(Stored items from a collection)
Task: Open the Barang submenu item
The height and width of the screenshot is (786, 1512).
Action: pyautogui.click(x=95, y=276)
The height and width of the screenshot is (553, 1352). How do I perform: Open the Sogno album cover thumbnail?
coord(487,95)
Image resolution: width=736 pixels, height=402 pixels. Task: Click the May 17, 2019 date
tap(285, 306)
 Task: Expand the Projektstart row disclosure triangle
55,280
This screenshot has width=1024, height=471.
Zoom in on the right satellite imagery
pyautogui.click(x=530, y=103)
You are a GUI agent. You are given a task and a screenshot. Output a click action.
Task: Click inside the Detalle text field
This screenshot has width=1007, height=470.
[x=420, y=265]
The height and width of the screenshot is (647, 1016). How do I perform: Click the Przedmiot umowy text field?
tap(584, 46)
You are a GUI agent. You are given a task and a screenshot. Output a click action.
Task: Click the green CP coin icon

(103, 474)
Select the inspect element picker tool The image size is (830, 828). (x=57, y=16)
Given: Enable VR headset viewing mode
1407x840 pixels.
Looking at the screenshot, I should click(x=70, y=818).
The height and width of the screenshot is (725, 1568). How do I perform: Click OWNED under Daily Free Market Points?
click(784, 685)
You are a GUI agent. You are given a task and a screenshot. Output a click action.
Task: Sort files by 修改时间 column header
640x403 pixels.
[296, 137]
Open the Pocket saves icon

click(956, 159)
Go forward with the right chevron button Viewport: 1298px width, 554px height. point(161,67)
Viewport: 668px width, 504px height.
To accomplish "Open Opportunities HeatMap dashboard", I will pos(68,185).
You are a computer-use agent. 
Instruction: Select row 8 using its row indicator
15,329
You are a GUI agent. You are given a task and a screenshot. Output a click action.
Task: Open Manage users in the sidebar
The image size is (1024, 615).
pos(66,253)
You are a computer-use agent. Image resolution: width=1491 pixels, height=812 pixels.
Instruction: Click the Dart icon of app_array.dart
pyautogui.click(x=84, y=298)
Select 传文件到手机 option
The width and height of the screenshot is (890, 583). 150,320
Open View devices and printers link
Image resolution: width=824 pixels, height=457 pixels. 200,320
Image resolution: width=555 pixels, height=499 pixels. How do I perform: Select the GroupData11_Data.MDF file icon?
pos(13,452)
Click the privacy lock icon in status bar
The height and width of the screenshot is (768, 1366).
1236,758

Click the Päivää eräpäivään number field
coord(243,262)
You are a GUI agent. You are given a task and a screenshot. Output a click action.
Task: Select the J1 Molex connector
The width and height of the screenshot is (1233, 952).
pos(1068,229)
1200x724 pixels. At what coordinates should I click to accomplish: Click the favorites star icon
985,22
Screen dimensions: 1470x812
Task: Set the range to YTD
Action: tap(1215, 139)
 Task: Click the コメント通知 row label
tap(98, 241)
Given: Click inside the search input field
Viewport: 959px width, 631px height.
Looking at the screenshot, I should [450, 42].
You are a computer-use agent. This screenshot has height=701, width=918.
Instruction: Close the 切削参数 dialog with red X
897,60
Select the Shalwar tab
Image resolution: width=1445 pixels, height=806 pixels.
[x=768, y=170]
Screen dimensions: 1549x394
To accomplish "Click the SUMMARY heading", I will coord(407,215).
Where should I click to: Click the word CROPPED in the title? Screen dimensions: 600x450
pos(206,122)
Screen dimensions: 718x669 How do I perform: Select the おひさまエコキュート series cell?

GOAL OF THE EXERCISE:
The lines to output run from the one containing "Task: Select the J1 Molex connector" to the last line of the entries; give them back exactly.

EXERCISE SOLUTION:
Task: Select the J1 Molex connector
The width and height of the screenshot is (1233, 952).
pos(1068,229)
1200x724 pixels. At what coordinates should I click to accomplish: Click the favorites star icon
985,22
Screen dimensions: 1470x812
Task: Set the range to YTD
Action: tap(1215, 139)
 Task: Click the コメント通知 row label
tap(98, 241)
Given: Click inside the search input field
Viewport: 959px width, 631px height.
Looking at the screenshot, I should [450, 42].
You are a computer-use agent. This screenshot has height=701, width=918.
Instruction: Close the 切削参数 dialog with red X
897,60
Select the Shalwar tab
Image resolution: width=1445 pixels, height=806 pixels.
[x=768, y=170]
Screen dimensions: 1549x394
To accomplish "Click the SUMMARY heading", I will coord(407,215).
Where should I click to: Click the word CROPPED in the title? Screen dimensions: 600x450
pos(206,122)
Screen dimensions: 718x669 How do I perform: Select the おひさまエコキュート series cell?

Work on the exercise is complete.